Ion channels are a diverse group of pore-forming proteins that provide selective pathways for the movement of ions (Na+, K+, Ca2+, Cl−, etc) across the lipid membrane barrier. Aquaporins facilitate water movement across cell membranes in response to osmotic gradients. There is an increasing body of information on the molecular structure and functional roles of ion and water channels in health and disease, linking channel function at the molecular level to organ physiology. Because ion channels play essential roles in all cells, defects in ion channels are associated with a wide variety of pathophysiological conditions and human diseases. Diseases caused by disturbed function of ion channel subunits or regulatory proteins have been defined as “channelopathies”1, 2. In the postgenomic era the rapid progress in the molecular identification of genes for new ion channels and elucidation of their transport properties, physiological functions, and disease relevant mutations has significantly advanced the knowledge of channelopathies and potential new therapies3, 4, 5, 6, 7, 8, 9. For examples, the discovery of aquaporin water channels, a family of integral membrane proteins that selectively transport water, has led to the identification of water channelopathies including autosomal dominant and recessive forms of hereditary nepherogenic diabetes insipidus caused by aquaporin-2 mutations10, congenital cataracts incurred by aquaporin-0 mutations11 and aquired neuronal inflammatory disease neuromyelitis optica in which pathogenic autoantibodies target aquaporin-412. Impaired Cl− transport caused by mutations in genes belonging to distinct Cl− channel families has been found to cause diverse diseases such as cystic fibrosis, myotonia, epilepsy, hyperekplexia, lysosomal storage disease, deafness, renal salt loss, kidney stones, osteopetrosis, and cardiovascular diseases7, 13, 14. In addition, the studies on the role of ion channel regulatory proteins, including the sub-membrane adapter ankyrins and alpha-1 syntrophin, membrane coat protein caveolin-3, signaling platform yotiao, and lamins, have also provided novel insights into understanding of human diseases15.
In the international symposium on “Channelopathy and Drug Discovery” held in Jilin University Bethune Second Hospital, Changchun, Jilin, China on October 14–16, 2010, about 40 accomplished scientists from the United States, United Kingdom, Canada, Germany, Italy, South Korea, and different regions of China were invited to present their latest research in the fields of channelopathies, with particular focus on aquaporins and chloride channels.
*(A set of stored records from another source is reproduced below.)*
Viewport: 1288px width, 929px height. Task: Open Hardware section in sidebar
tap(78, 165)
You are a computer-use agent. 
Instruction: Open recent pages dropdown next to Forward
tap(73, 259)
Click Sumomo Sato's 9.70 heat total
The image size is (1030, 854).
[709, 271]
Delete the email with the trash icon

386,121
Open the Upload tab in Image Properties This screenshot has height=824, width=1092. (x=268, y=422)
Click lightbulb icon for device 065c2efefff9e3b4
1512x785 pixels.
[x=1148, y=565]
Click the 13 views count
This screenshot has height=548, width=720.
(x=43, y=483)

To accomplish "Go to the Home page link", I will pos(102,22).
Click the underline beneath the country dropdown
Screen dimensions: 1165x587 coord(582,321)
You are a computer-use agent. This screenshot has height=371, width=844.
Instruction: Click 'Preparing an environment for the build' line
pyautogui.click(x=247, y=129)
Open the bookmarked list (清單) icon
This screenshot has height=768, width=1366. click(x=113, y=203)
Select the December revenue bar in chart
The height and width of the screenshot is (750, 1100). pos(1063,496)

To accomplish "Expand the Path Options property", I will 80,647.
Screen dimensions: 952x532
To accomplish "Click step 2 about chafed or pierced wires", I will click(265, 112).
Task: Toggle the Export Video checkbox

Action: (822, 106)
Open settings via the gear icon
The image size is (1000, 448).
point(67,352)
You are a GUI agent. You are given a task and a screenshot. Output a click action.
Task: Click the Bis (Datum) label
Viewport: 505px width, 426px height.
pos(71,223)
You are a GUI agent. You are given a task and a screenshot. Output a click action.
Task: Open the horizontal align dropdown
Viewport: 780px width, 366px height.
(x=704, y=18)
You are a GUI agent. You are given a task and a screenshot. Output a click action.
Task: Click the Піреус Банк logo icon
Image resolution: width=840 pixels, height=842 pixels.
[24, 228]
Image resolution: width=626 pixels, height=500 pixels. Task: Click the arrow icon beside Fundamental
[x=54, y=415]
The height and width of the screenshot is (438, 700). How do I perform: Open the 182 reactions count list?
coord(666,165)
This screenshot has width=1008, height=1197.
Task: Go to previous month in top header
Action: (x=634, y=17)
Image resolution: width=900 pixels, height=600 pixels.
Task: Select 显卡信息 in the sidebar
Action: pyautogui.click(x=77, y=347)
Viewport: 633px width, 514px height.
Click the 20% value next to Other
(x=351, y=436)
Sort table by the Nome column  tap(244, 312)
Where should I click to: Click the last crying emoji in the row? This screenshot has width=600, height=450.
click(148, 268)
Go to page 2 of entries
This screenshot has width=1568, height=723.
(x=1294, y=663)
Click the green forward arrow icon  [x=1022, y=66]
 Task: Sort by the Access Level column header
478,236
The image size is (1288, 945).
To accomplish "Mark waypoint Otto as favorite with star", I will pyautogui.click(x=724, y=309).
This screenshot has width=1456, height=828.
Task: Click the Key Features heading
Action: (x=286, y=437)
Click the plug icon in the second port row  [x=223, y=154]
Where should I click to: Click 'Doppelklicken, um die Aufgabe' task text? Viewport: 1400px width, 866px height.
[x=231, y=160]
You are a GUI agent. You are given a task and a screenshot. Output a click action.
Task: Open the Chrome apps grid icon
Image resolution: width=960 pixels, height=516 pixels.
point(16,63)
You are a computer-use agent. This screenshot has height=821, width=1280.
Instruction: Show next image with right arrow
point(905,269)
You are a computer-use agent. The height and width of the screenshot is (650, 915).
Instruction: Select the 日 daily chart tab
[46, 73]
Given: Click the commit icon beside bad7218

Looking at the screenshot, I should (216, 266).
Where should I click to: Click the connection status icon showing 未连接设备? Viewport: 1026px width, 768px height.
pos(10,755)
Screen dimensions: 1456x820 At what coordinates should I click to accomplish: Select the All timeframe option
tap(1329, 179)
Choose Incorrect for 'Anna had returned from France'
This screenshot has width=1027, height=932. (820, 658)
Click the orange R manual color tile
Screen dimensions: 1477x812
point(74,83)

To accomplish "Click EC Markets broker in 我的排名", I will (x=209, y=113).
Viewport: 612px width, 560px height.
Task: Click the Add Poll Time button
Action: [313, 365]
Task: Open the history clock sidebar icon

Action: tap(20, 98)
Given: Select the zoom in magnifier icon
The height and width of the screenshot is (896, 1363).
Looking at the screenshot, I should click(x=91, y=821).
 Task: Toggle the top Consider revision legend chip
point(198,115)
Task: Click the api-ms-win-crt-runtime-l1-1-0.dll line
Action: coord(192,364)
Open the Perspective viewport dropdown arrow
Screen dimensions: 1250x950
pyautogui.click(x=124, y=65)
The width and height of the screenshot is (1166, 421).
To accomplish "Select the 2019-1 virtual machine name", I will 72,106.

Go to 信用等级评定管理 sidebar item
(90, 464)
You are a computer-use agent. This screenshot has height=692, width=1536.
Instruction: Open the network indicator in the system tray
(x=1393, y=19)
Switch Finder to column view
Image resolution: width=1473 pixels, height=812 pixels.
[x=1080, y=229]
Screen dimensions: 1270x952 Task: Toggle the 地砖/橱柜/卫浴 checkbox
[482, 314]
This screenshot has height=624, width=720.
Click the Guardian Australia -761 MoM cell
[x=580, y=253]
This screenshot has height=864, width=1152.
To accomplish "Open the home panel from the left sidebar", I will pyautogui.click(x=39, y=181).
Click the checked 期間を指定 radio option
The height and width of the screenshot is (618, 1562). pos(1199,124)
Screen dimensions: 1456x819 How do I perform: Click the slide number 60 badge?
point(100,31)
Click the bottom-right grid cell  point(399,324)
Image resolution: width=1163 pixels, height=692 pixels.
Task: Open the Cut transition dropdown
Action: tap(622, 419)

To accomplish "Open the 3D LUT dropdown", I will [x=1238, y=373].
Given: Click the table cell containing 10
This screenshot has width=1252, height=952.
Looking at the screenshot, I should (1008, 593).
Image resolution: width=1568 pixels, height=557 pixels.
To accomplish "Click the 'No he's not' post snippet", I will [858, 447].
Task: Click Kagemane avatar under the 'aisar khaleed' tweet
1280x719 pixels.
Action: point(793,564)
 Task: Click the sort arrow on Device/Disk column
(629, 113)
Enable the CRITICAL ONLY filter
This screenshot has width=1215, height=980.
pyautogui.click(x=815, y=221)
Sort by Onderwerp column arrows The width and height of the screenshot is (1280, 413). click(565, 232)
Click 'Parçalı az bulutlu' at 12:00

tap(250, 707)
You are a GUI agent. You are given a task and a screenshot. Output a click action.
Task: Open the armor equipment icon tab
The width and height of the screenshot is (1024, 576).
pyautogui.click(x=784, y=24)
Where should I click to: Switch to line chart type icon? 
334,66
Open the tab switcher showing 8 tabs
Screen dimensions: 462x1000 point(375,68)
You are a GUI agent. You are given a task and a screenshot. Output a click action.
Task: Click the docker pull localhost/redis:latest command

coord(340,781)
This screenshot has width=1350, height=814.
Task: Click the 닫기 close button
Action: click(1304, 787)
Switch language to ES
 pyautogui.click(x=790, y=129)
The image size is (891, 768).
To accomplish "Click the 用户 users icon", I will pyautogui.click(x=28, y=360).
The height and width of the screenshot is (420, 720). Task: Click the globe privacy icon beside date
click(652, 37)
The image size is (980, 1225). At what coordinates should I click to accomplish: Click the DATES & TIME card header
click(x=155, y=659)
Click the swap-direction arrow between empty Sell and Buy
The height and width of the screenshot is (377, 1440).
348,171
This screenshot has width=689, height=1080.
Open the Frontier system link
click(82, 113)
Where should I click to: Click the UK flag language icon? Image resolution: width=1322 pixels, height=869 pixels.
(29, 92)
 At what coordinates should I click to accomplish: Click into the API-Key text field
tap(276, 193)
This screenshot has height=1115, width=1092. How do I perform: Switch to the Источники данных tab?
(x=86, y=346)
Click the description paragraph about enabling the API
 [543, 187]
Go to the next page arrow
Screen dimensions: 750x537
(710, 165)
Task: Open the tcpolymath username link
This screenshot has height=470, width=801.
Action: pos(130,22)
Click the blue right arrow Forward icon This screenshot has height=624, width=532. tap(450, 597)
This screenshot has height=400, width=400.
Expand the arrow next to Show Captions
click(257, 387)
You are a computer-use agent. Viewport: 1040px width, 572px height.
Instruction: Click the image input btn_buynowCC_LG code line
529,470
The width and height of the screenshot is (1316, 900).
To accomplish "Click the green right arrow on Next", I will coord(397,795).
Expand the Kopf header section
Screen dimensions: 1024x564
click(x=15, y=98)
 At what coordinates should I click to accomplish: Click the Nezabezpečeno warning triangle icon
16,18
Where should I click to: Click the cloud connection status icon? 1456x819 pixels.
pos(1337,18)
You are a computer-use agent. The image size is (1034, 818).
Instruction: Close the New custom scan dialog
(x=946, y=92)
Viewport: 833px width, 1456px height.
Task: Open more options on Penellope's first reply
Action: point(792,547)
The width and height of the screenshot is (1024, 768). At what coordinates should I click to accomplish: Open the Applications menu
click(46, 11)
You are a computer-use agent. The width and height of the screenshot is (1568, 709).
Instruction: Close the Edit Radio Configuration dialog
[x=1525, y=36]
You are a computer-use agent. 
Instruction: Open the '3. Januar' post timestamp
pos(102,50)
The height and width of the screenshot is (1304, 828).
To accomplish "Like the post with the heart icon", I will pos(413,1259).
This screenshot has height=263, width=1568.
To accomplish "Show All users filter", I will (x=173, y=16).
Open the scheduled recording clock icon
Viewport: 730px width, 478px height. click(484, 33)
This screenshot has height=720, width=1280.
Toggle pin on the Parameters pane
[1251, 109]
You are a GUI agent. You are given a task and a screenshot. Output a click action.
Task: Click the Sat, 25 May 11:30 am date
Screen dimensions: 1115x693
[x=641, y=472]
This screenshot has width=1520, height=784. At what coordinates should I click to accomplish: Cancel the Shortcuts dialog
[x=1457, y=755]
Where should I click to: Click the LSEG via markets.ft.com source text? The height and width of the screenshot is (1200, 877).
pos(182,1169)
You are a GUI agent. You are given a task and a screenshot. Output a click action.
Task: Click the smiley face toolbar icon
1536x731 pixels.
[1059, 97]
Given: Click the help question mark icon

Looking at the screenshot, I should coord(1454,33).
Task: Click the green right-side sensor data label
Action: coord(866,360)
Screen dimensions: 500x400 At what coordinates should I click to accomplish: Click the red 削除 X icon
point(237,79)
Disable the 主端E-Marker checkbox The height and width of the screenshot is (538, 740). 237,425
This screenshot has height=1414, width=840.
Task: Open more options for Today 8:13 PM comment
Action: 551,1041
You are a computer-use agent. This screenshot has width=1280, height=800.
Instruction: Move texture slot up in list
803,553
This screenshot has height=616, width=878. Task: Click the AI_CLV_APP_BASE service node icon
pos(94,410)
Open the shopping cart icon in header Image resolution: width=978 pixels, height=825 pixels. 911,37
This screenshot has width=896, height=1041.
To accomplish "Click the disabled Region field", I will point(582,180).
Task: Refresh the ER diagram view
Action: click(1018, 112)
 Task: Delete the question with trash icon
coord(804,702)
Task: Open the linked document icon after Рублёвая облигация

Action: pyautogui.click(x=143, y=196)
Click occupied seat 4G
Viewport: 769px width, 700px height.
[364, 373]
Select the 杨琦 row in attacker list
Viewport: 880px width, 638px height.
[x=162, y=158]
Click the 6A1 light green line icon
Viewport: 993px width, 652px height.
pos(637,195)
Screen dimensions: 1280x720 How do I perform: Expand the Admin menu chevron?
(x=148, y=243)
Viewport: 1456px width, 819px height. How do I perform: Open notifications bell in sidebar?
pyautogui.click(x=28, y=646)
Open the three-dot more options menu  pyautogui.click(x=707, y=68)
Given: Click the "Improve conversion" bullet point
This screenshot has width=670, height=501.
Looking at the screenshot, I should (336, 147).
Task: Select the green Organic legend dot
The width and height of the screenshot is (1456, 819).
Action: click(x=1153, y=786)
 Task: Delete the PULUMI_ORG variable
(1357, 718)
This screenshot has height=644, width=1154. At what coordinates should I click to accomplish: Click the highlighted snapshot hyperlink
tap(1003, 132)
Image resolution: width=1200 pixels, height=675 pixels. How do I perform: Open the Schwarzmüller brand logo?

In facing the challenges of developing novel pharmacological therapies targeting channelopathies, new strategies of modern drug discovery, including methodology of high throughput screening from natural products and approaches of combinatorial and medicinal chemistry were also discussed. This symposium provided an important platform for domestic and overseas scientists to communicate on the latest academic achievements in channelopathies and drug discovery.
In this Special Issue of Acta Pharmacologica Sinica we have assembled a series of review articles, original research contributions, and perspectives from the speakers of the international symposium to provide the most up-to-date information on our understanding of the mechanisms of aquaporin and Cl− channelopathies and related new strategies and targets for drug discovery. To cover the topics of channelopathies other than aquaporin and Cl− channels we extended the invitation to contribute papers from several leading scientists who did not attend the symposium. These articles in this special issue impart a summary of the recent advances in the study of molecular mechanisms and functional roles of a variety of ion channels including Na+16, K+17, 18, 19, 20, Ca2+21, Cl−22, 23, 24, 25, 26, TRP27, 28, TREK29 and acid-sensing Ca2+-permeable channels30, and aquaporins31, 32, 33, 34, 35. Advances are reported in channel integrated physiology, pharmacology and pathophysiology, and in channelopathies of the nervous27, 28, 30, 34, 35, cardiovascular15, 16, 17, 18, 22, 25, 36, 37, renal20, and reproductive29, 31, 32, 33 systems. In addition, the role of pathological release of Ca2+ from the sarcoplasmic reticulum via cardiac ryanodine receptors (RyR2) in cardiac arrhythmias and RyR2 as a promising novel target for antiarrhythmic therapy are also discussed36.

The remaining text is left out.